** What the exercise asks **
Which lines in the entries below contain the string "agent"? Show each of them in full.

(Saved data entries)
+ + +

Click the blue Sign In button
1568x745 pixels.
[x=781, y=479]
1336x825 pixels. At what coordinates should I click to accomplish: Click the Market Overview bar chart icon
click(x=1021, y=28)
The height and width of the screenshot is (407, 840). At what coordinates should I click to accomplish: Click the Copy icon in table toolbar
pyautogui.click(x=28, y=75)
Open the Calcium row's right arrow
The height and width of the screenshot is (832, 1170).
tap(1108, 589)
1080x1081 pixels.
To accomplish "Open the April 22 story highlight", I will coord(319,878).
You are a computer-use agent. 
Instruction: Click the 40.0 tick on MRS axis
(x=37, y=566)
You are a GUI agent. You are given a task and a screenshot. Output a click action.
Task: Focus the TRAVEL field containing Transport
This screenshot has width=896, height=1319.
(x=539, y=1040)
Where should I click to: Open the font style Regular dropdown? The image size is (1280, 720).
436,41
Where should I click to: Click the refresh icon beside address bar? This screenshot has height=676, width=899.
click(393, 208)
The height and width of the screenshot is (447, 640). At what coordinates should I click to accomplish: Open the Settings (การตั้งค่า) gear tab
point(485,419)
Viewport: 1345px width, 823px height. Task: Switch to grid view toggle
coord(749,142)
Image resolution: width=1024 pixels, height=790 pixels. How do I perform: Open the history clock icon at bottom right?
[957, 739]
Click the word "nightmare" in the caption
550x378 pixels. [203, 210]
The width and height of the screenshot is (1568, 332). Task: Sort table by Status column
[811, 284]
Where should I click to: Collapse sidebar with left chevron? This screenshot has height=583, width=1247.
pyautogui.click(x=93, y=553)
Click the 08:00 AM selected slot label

+ + +

** Task solution **
You are a computer-use agent. 
You are a GUI agent. You are given a task and a screenshot. Output a click action.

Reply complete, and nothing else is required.